§ SUPPLIED TEXT:
--------
Barclays bank falls into net loss on vast charges
Wednesday, 31 October 2012
LONDON: British bank Barclays, which was rocked by a rate-rigging scandal earlier this year, said on Wednesday it fell into a nine-month net loss as it took a vast charge on the value of its own debt.
Barclays, which also took a large provision for insurance mis-selling, said in a results statement that losses after taxation stood at £200 million ($321 million, 248 million euros) in the nine months to September.
That compared with £2.7 billion last time around.
The bank had already flagged two weeks ago that it would take a £1.01-billion charge on the rising value of its own debt.
The group, which suffered a boardroom shake-up after the Libor interest rate-rigging scandal, had also announced it would set aside another £700 million ($1.13 billion, 862 million euros) to compensate clients mis-sold insurance.
Barclays added however that adjusted pre-tax third-quarter profits before exceptional items rallied 29 percent to £1.727 billion, boosted by its investment banking division. That was in line with the company's own guidance.
"These results demonstrate that we continue to have good momentum in our businesses despite the difficulties we faced through this period," said chief executive Antony Jenkins in the earnings release.
--------
§ SET TASKS:
1 – Answer these from the Barclays news report:
(a) What were the bank's losses after taxation in the nine months to September?
(b) How much more did the bank say it would set aside to compensate clients mis-sold insurance, in pounds?
(c) Which chief executive is quoted in the earnings release?
2 – Copy word for word the passage of the Barclays news report that begins at the words "The bank had" and stops after the words "the earnings release.".
3 – Carry on the Barclays news report from its last line, in the same news style.
--------
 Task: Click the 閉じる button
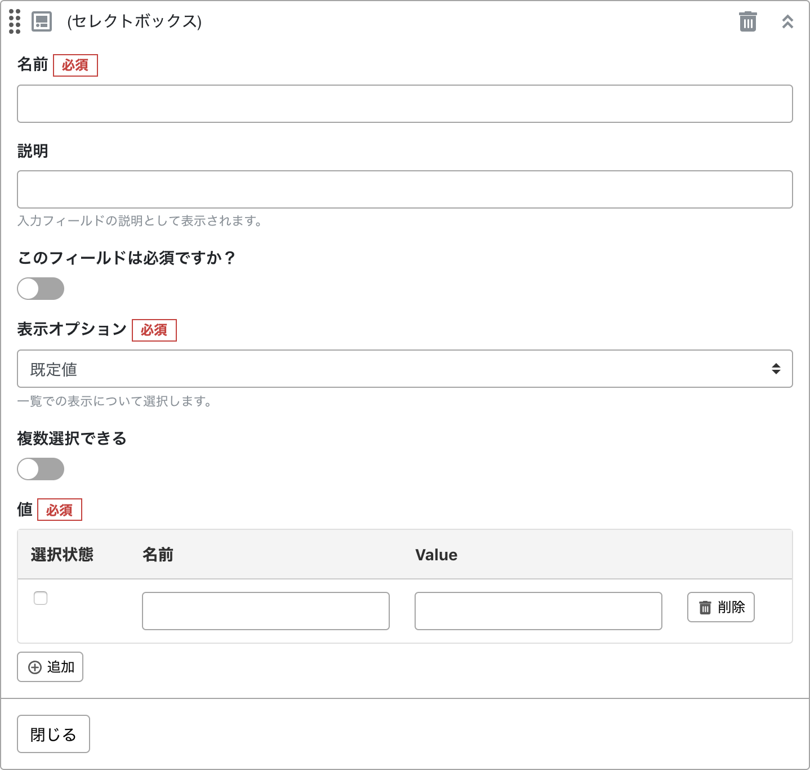point(54,734)
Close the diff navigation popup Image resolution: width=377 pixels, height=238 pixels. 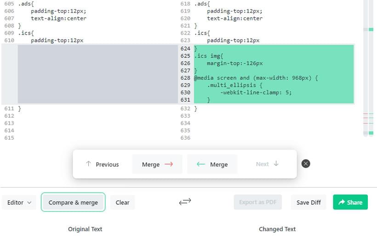[x=306, y=164]
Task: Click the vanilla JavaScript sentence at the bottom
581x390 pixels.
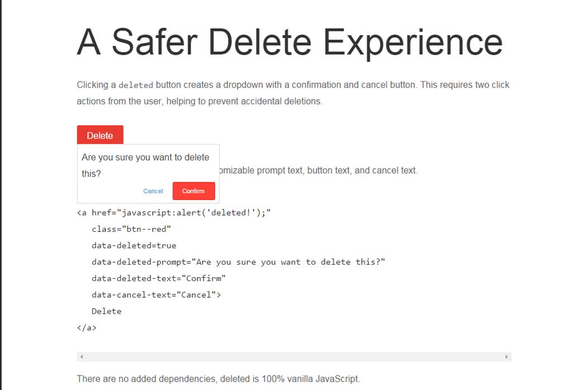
--------
§ RESULTS OF THE EXERCISE:
1 –
(a) £200 million ($321 million, 248 million euros)
(b) £700 million
(c) Antony Jenkins

2 –
The bank had already flagged two weeks ago that it would take a £1.01-billion charge on the rising value of its own debt.
The group, which suffered a boardroom shake-up after the Libor interest rate-rigging scandal, had also announced it would set aside another £700 million ($1.13 billion, 862 million euros) to compensate clients mis-sold insurance.
Barclays added however that adjusted pre-tax third-quarter profits before exceptional items rallied 29 percent to £1.727 billion, boosted by its investment banking division. That was in line with the company's own guidance.
"These results demonstrate that we continue to have good momentum in our businesses despite the difficulties we faced through this period," said chief executive Antony Jenkins in the earnings release.

3 –
"While we have much to do to restore trust among stakeholders, our universal banking franchise remains strong and well positioned."
The bank also revealed that the US Department of Justice and Securities and Exchange Commission were "undertaking an investigation into whether the group's relationships with third parties who assist Barclays to win or retain business are compliant with the United States Foreign Corrupt Practices Act."
It added that it would "fully" cooperate with authorities.
Barclays added that the US Federal Energy Regulatory Commission's Office of Enforcement has been investigating Barclays power trading in the western US with respect to the period from late 2006 through 2008.
The bank said that it would "vigorously defend" this matter.
The Libor scandal had erupted back in June, when Barclays was fined £290 million by British and US regulators for attempted manipulation of European interbank rates between 2005 and 2009.
The affair led to the resignations of three Barclays senior board members, including chief executive Bob Diamond. He was replaced by Jenkins, who was formerly head of retail and business banking.
Barclays will meanwhile stand trial over its manipulation of a key lending rate after a High Court judge ruled in London on Monday that a care-home company could sue for the alleged mis-selling of financial products. (AFP)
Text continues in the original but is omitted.